### The problem
Output every line of text in the material below, word for word, and leave the pictures out.
━━━━━━━━━━━━━━━━━━━━━━━━━━━━━━
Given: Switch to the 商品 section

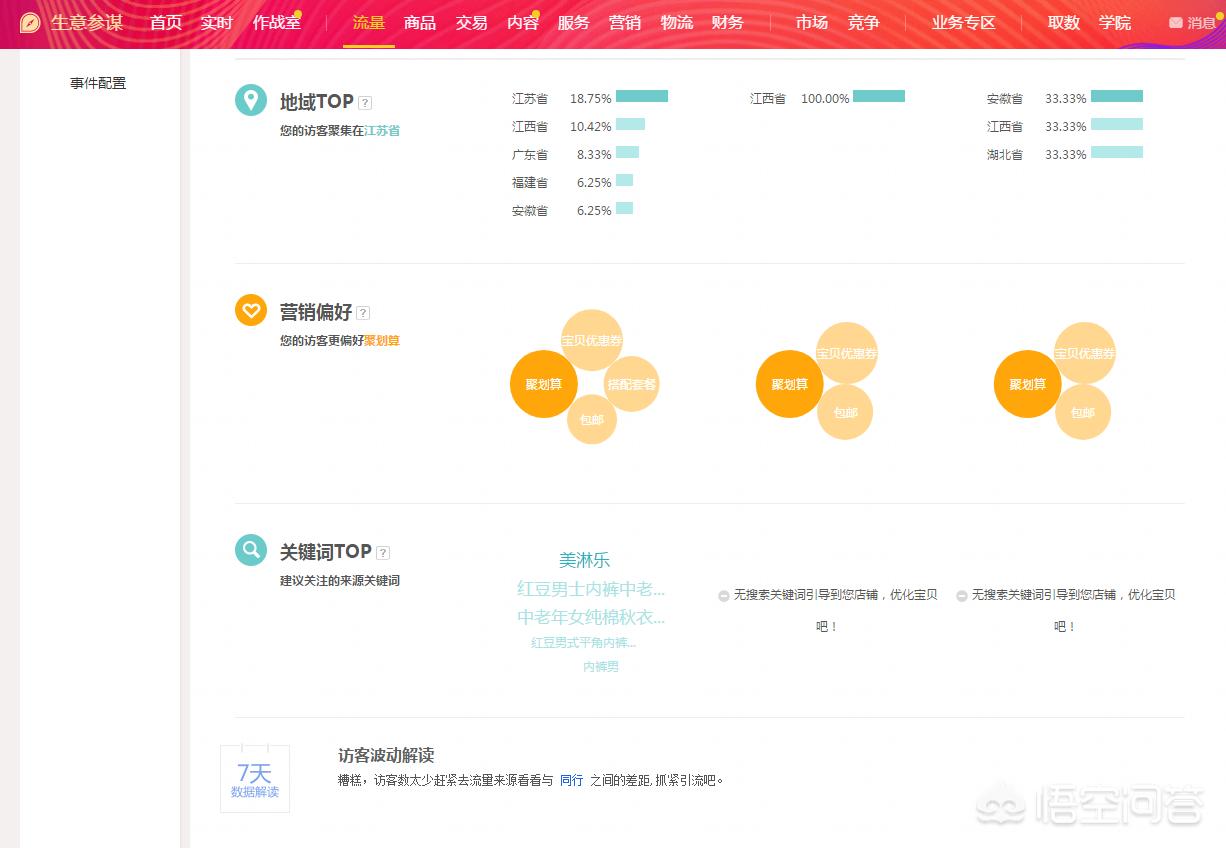Looking at the screenshot, I should [x=419, y=22].
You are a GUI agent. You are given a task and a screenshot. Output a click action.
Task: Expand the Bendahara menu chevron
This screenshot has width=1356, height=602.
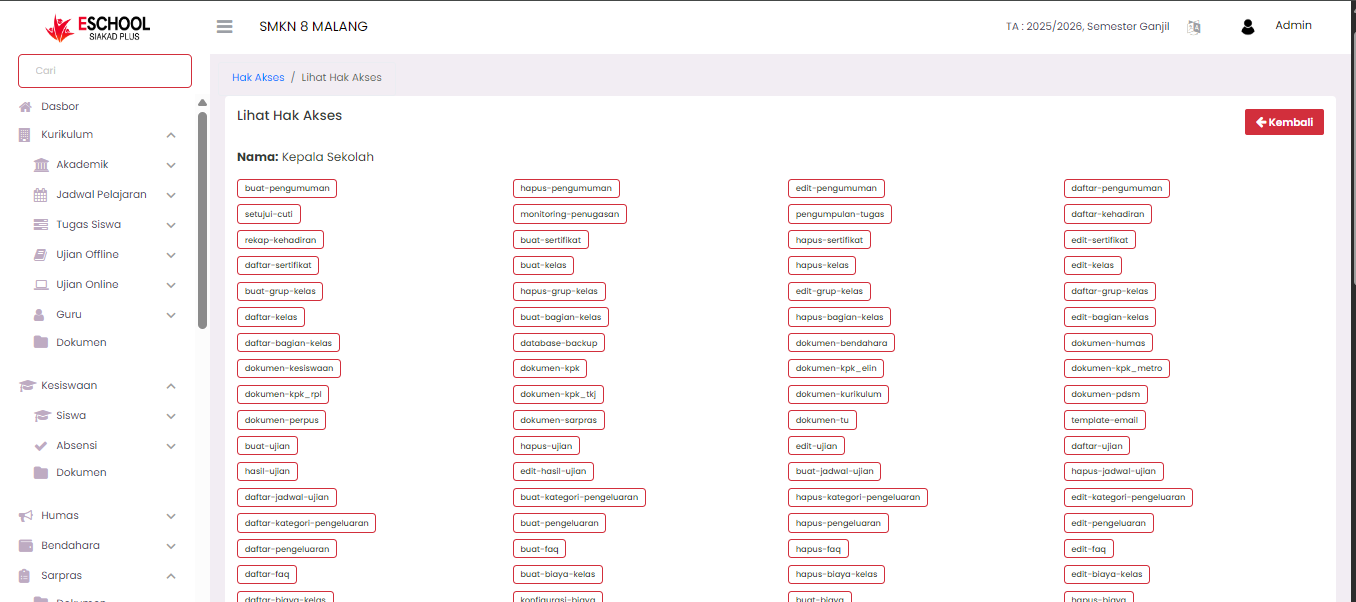171,546
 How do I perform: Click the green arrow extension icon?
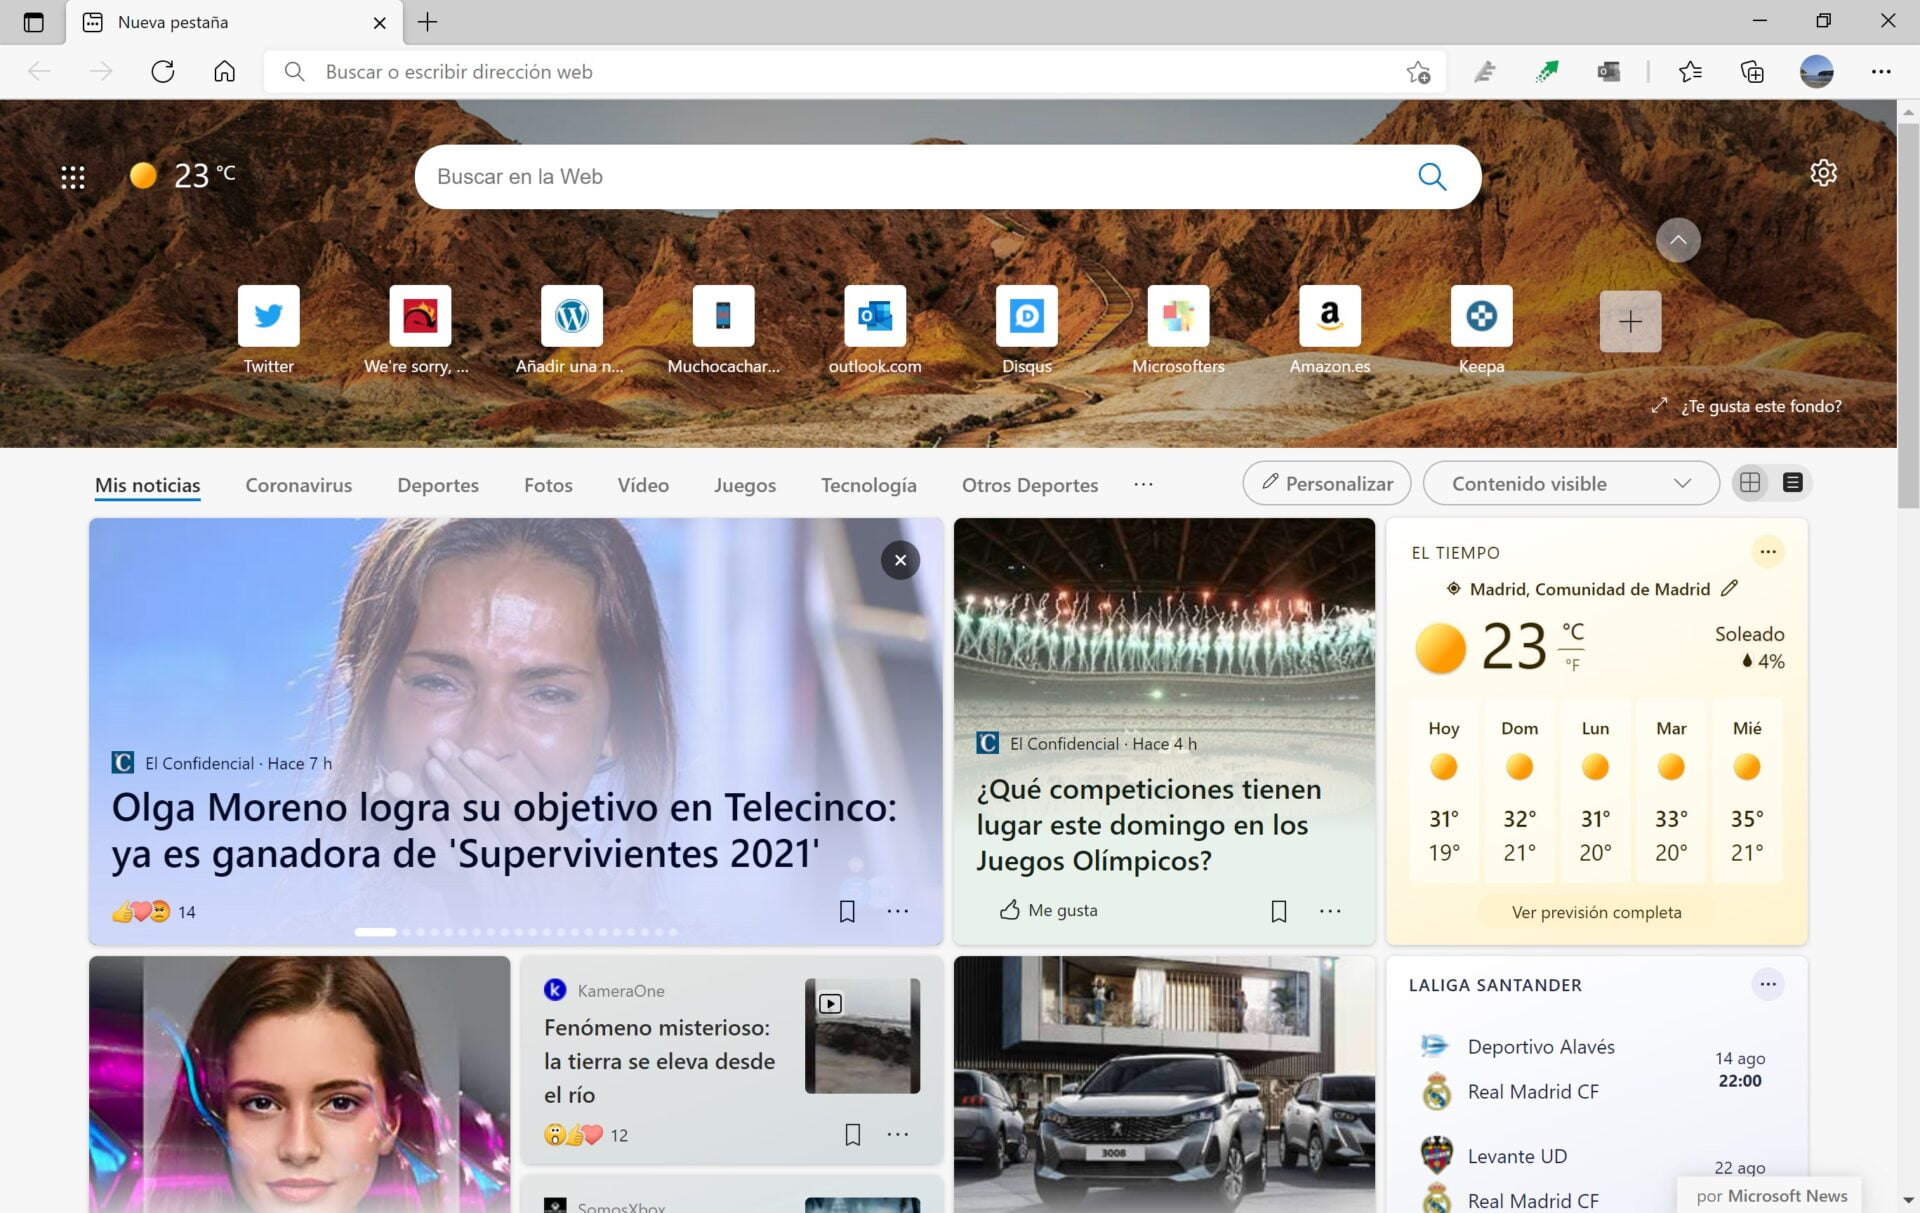tap(1546, 71)
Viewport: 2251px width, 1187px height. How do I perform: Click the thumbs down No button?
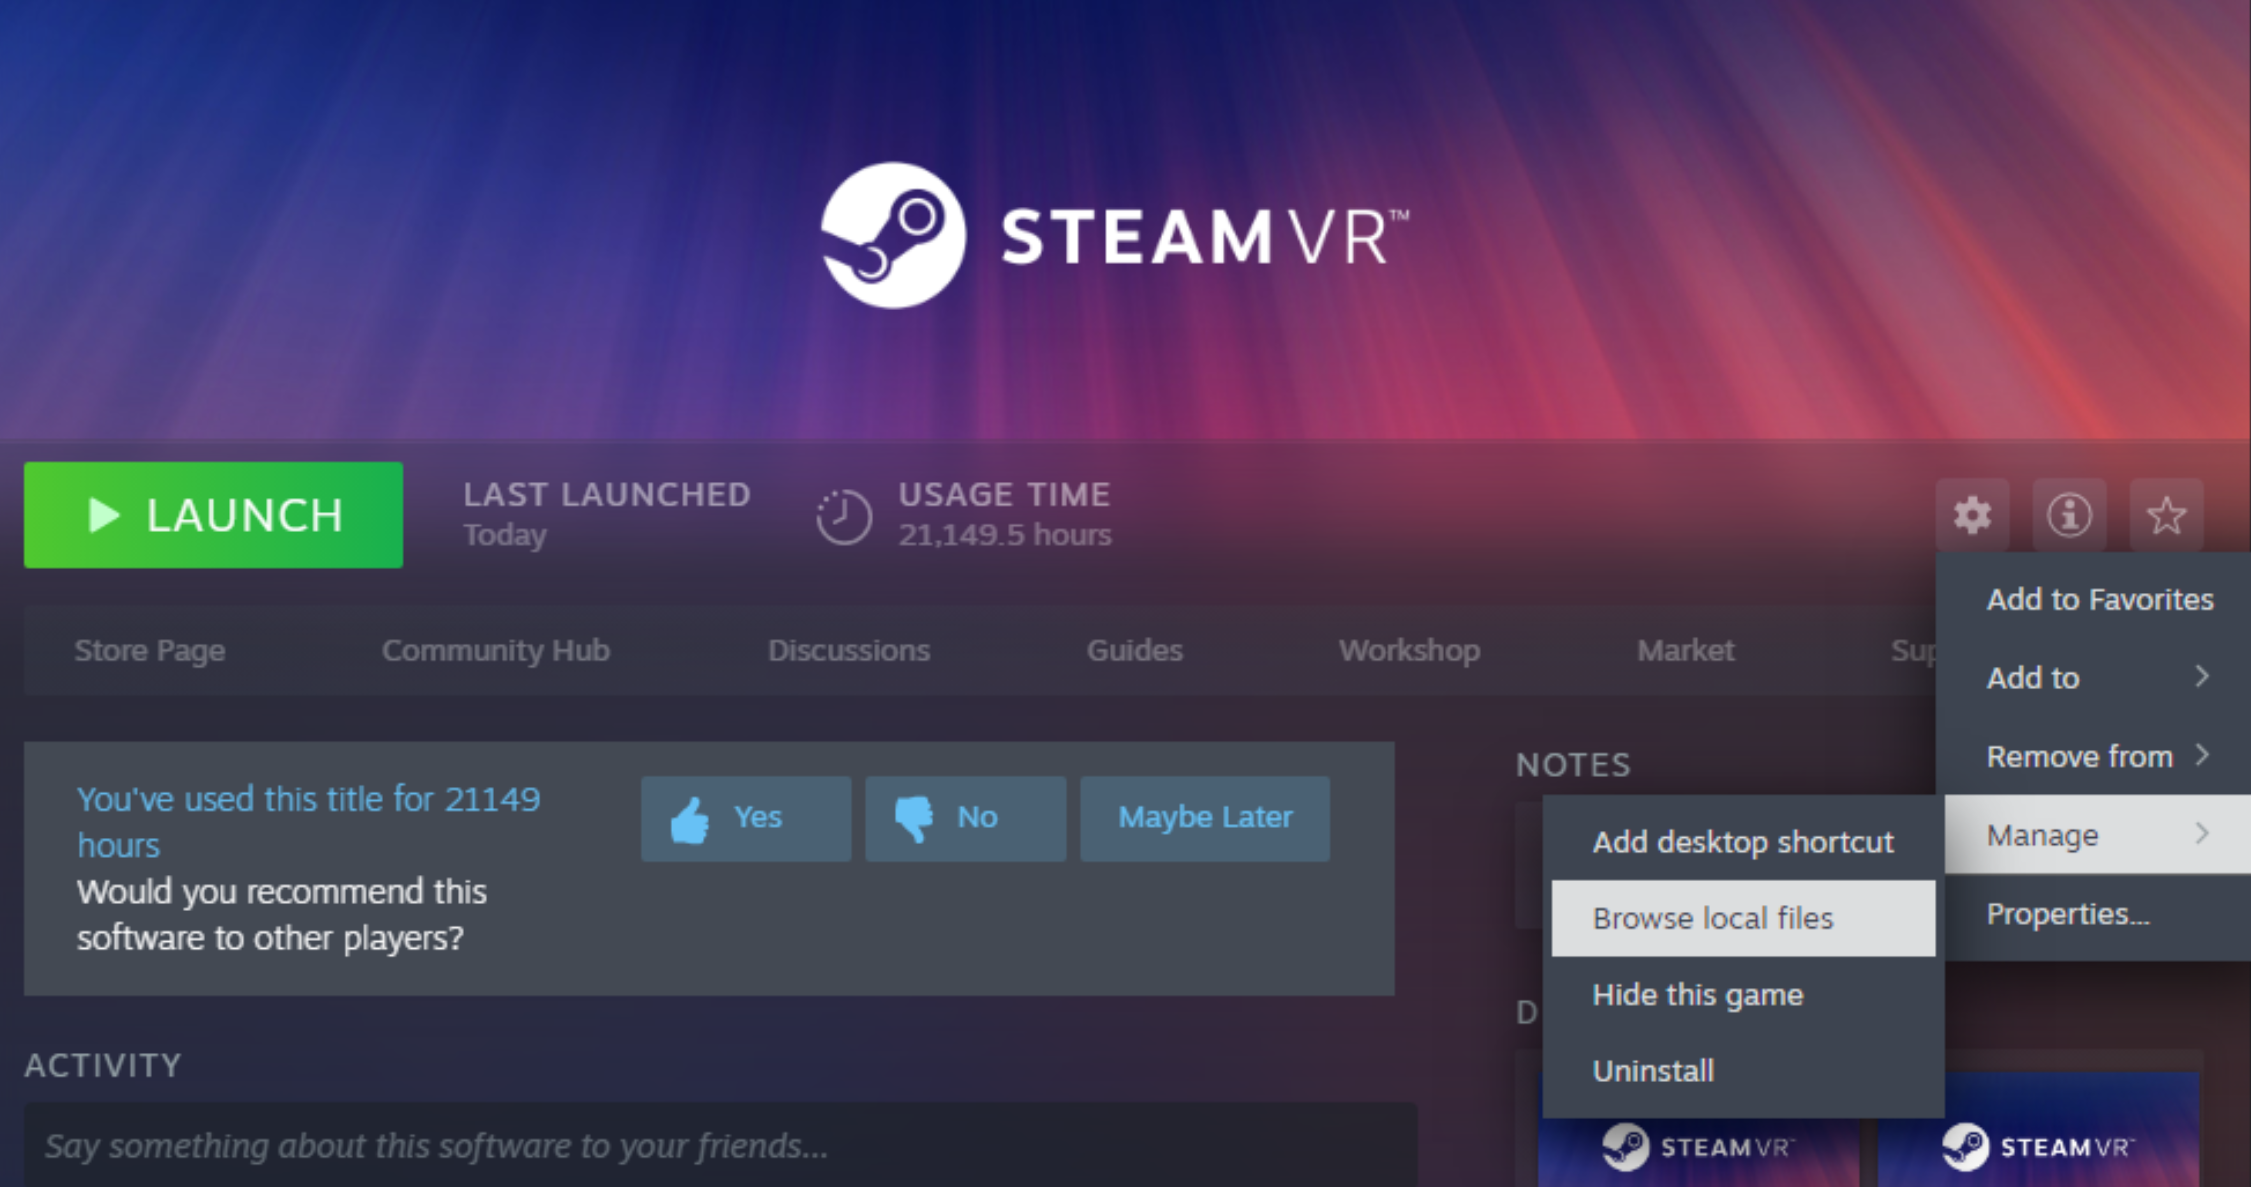[965, 818]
━━━━━━━━━━━━━━━━━━━━━━━━━━━━━━
### Expected output
Given: Switch to the 商品 section

Looking at the screenshot, I should [x=419, y=22].
You are a GUI agent. You are given a task and a screenshot. Output a click action.
Task: Expand the Bendahara menu chevron
This screenshot has width=1356, height=602.
171,546
 How do I perform: Click the green arrow extension icon?
tap(1546, 71)
Viewport: 2251px width, 1187px height. How do I perform: Click the thumbs down No button?
[965, 818]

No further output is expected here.